# Task description
The line with "The height and width of the screenshot is (175, 301)." and each line following it, up to the final line of the data, should be set down exactly; pictures stay out.

# Provided records
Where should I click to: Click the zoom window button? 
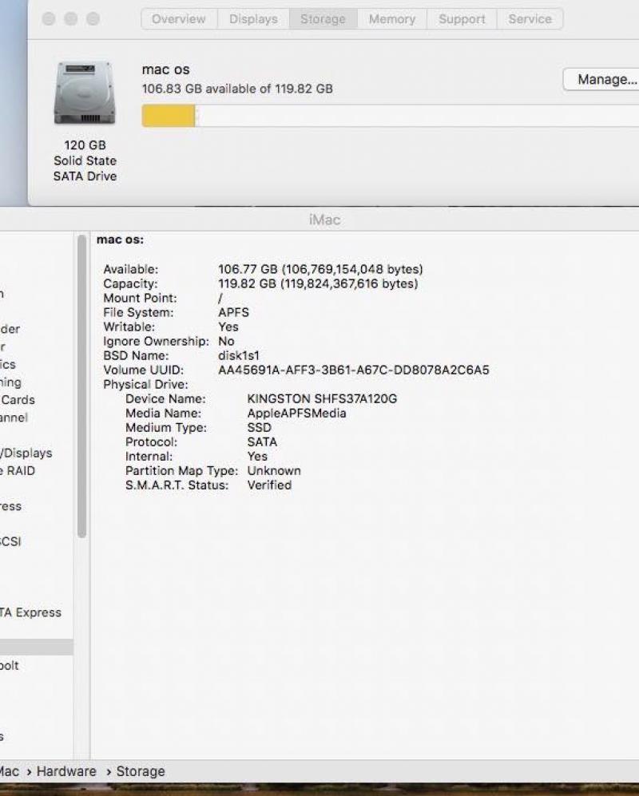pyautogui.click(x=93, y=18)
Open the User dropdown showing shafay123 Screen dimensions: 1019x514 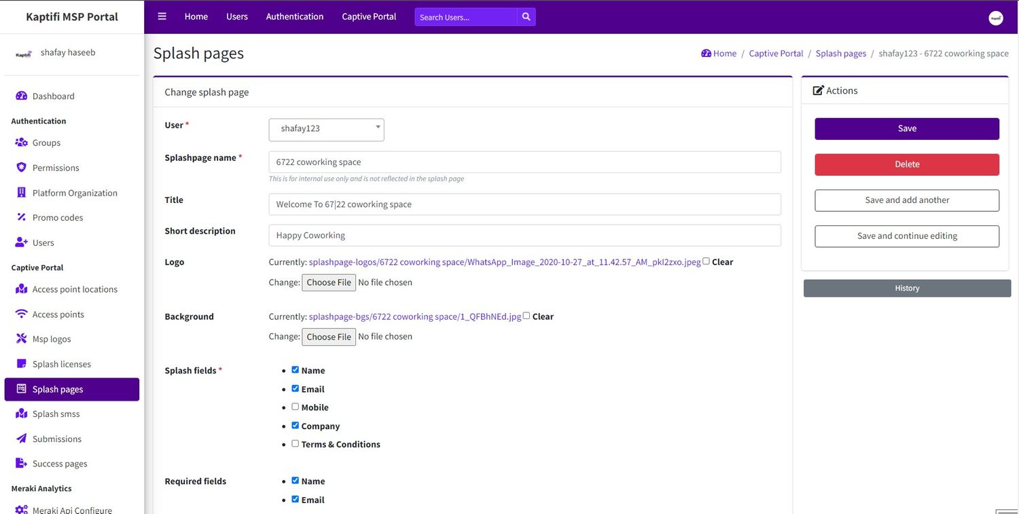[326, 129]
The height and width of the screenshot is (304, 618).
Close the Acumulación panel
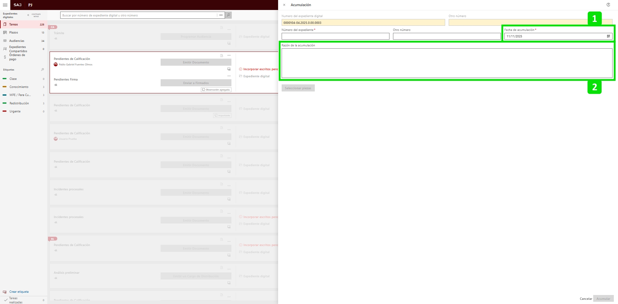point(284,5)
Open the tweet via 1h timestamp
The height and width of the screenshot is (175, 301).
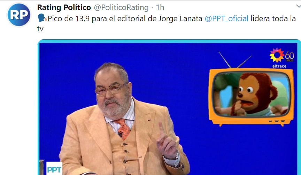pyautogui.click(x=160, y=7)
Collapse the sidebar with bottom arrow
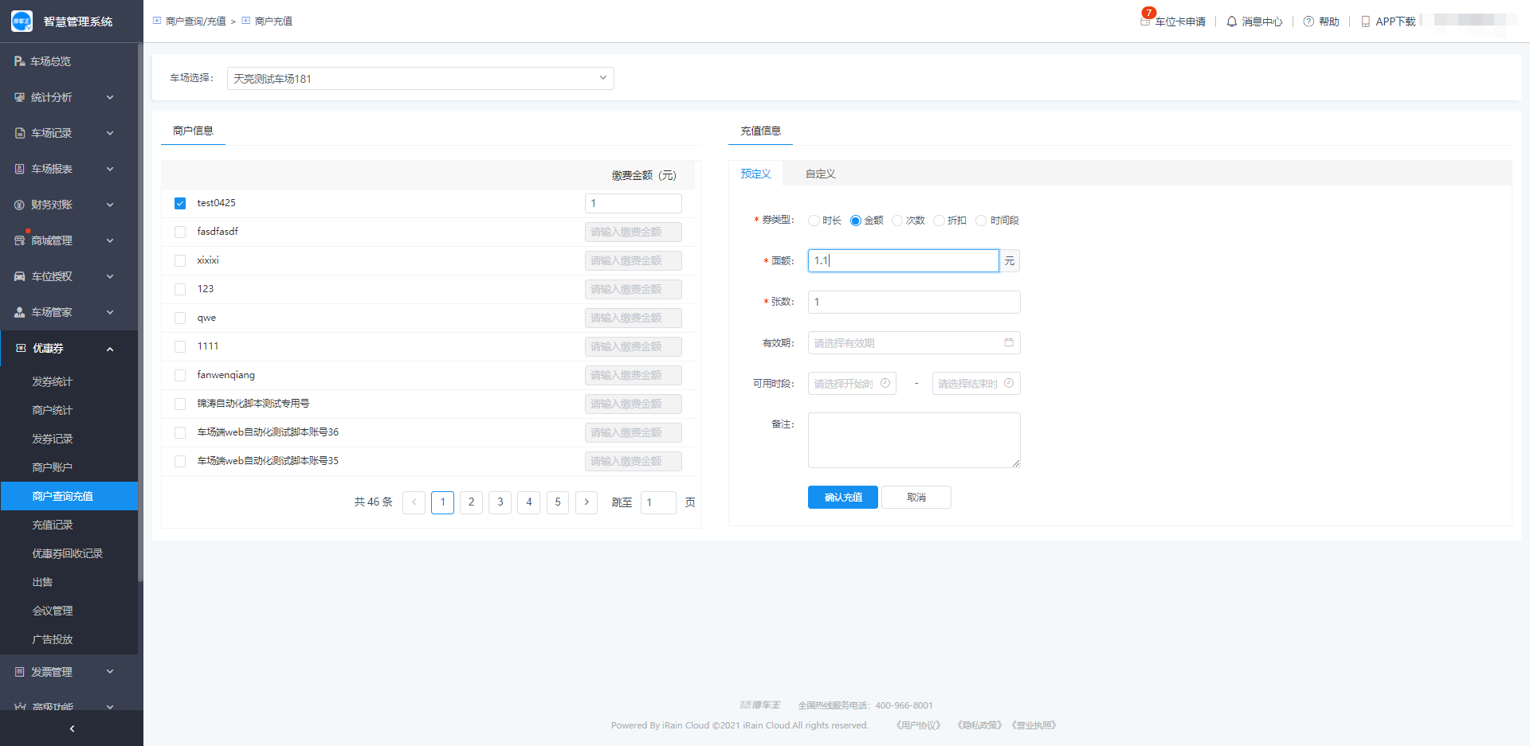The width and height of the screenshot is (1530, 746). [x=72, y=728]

# Exercise response
The height and width of the screenshot is (175, 301).
pyautogui.click(x=160, y=7)
Collapse the sidebar with bottom arrow
The width and height of the screenshot is (1530, 746). [x=72, y=728]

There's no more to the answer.